Saved entries:
◆ ◆ ◆ ◆ ◆
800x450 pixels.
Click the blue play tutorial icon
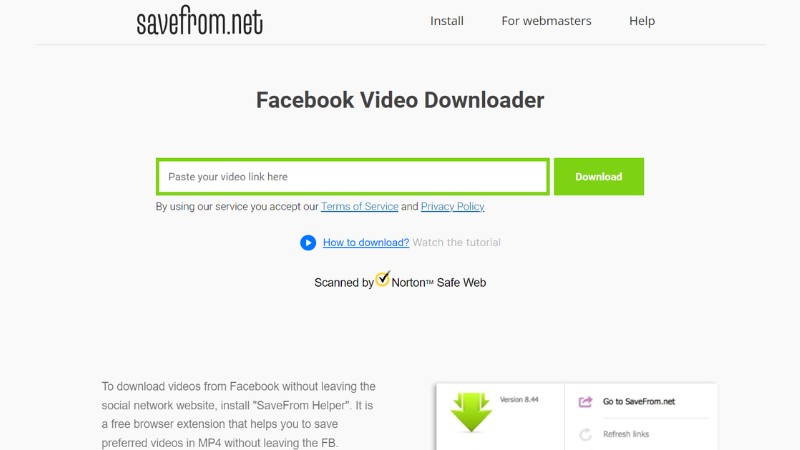coord(308,243)
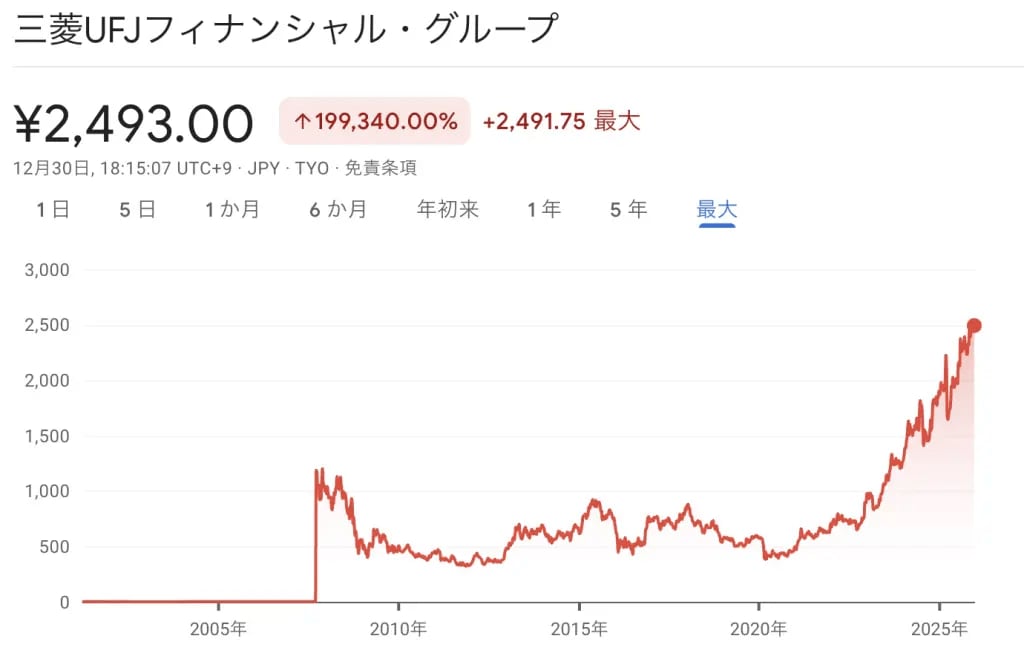Image resolution: width=1024 pixels, height=653 pixels.
Task: Click the 三菱UFJフィナンシャル・グループ title
Action: (286, 29)
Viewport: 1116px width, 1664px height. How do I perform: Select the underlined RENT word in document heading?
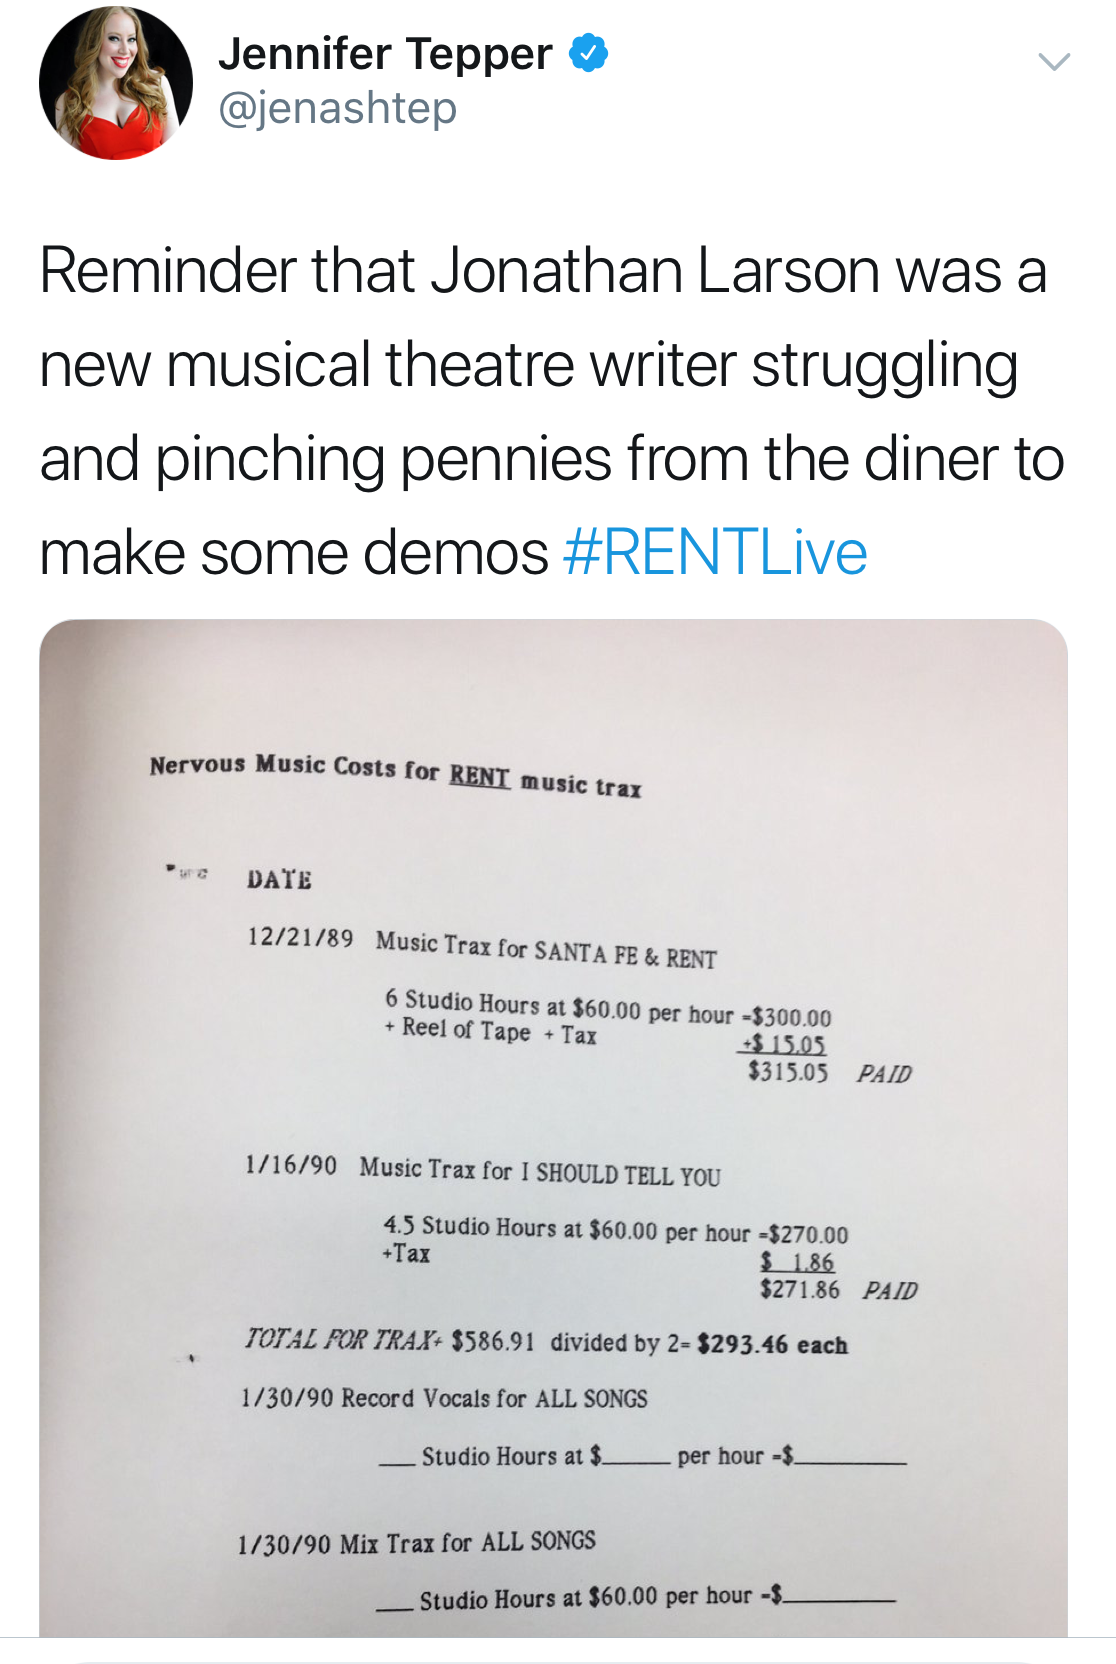[x=479, y=776]
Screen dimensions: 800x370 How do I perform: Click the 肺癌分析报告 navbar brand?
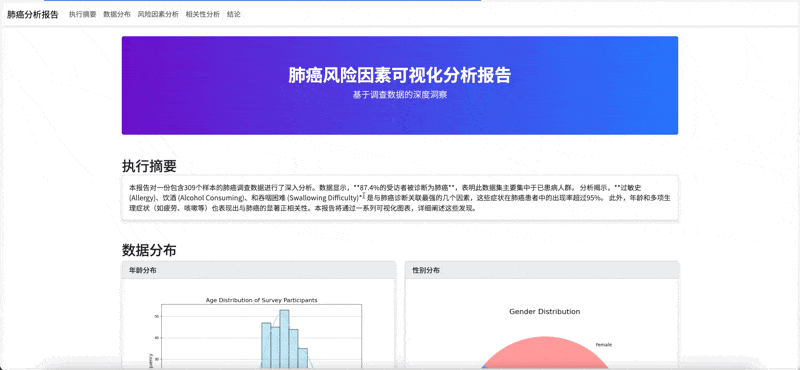click(33, 14)
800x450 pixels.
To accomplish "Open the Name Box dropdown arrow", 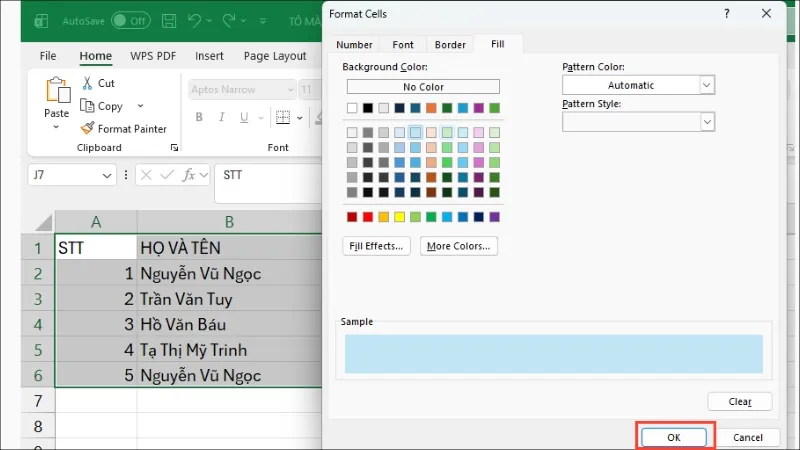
◆ ◆ ◆ ◆ ◆
Work task:
Exact copies of the entries above are needed, with every picture removed.

Task solution:
800x450 pixels.
Click the blue play tutorial icon
coord(308,243)
Image resolution: width=1024 pixels, height=653 pixels.
Task: Click the 三菱UFJフィナンシャル・グループ title
Action: (286, 29)
Viewport: 1116px width, 1664px height. How do I perform: Select the underlined RENT word in document heading?
[x=479, y=776]
Screen dimensions: 800x370 How do I perform: Click the 肺癌分析报告 navbar brand?
click(33, 14)
800x450 pixels.
To accomplish "Open the Name Box dropdown arrow", 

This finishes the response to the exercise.